Lame Duck City Council Adopts Recommendation for Weak Civilian Police Review Board as Community Objections Continue

At its final meeting on Tuesday, December 12, the outgoing New Rochelle City Council passed a resolution accepting the recommendation of the Community-Police Partnership Board (CPPB) for a Civilian Complaint Review Board (CCRB) empowered only to review investigations by the police of their own alleged misconduct, not to do its own independent investigations.

The unanimous vote of the City Council followed a Citizens To Be Heard session on December 5 at which residents continued to object to the “review-only” model and again demanded a CCRB with full investigative and subpoena powers. 

Community members have been calling for a fully empowered CCRB since the city began its state-mandated police reform process in late 2020, in response to worldwide protests against police violence and structural racism triggered by the police killing of George Floyd. 

In New Rochelle, protests in 2020 focused on the still-unexplained police killing of Kamal Flowers by New Rochelle police officer Alec McKenna in May of that year.  In July 2023, more protests followed the fatal shooting of Jarrell Garris by NRPD Detective Steven Conn on Lincoln Avenue after Garris allegedly ate some fruit without paying at a local grocery.  Flowers and Garris were both Black; McKenna and Conn are both white, and both are still on the force with full pay and benefits.

The resolution passed by the Council simply “accepts the CPPB’s recommendation to create a review-focused oversight model as the framework for community-police oversight in the City of New Rochelle.”

 When it was initially presented on December 5, the resolution was accompanied by an “attachment” proposing that the CCRB consist of seven (7) community members and “two (2) ex-officio members (the Presidents, or their designees, of the PBA and SOA) that can be helpful to the Board in carrying out its duties.”  The Police Benevolent Association (PBA) and Superior Officers Association (SOA) are the unions representing junior and senior police officers, respectively.

This “attachment,” which was never previously made public, was apparently adopted by the CPPB in a closed meeting after it heard public comment–almost all in favor of a fully empowered CCRB– and voted to recommend a “review-only” panel on November 2.

At the City Council meeting on December 5, NRPD Deputy Commissioner and CPPB Co-Chair Neil Reynolds argued that union representatives on the CCRB could “explain things from a police perspective,” help “[build] a relationship between the Union and those members on the board,” and “[open] up a dialogue where everybody comes together.”  

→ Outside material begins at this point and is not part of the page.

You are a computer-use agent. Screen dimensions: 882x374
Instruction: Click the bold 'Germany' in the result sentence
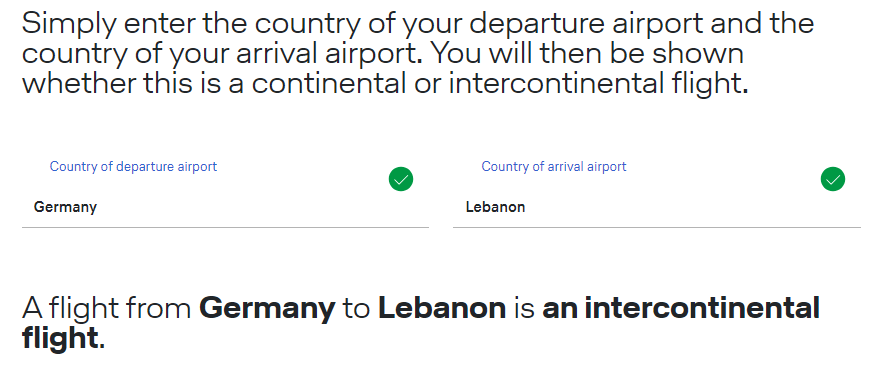tap(267, 309)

The Community Co-Chair of the CPPB, Pastor David Holder, disagreed.  “My personal view is that we should all be civilians,” Pastor Holder said, “and then you could simply as needed bring officers in or people representing officers to give an opinion and give context.”

The suggestion that representatives of the police unions might serve on the CCRB was ridiculed by community members at the Council’s Citizens To Be Heard session on December 12.  

Reading a statement from New Rochelle Against Racism (New RoAR), Daphne Torres-Douglas said the proposal “makes a mockery of the notion of independence and guarantees that the board will be completely incapable of effective police oversight.  In order to be trusted as an independent body, a Civilian Complaint Review Board must be entirely civilian,” she said.  She reminded the Council that the “job and expertise” of police union representatives is “precisely to defend police officers regardless of their conduct.”  Their presence,” she continued, “will guarantee that any attempt to hold officers accountable will be mired in confrontation, convert all the Board’s deliberations into adversarial proceedings, open the door to inappropriate influence and potential obstruction, and deeply undermine the public perception of the board as independent. …The idea that these police advocates will be helpful to the board in carrying out its duties,” she said, “is ridiculous. Rather, the New Rochelle Police Department leadership should be directed to provide all information that the board requires and to be available to provide advice and support as needed.”

Other community speakers repeated the demand for a CCRB with full investigative and subpoena powers and criticized the Council’s decision to take up this issue at the tail end of its legislative session.  A new City Council, with three new members and a new  Mayor, will be seated in January.

The agenda for the December 12 City Council meeting did not include the “attachment” proposing police union membership on the CCRB, and the Council passed only the resolution accepting the recommendation of a “review-only” CCRB.  Mayor Noam Bramson described this as a “high-level endorsement of the concept, with details to be determined” by the Council that will be installed in January.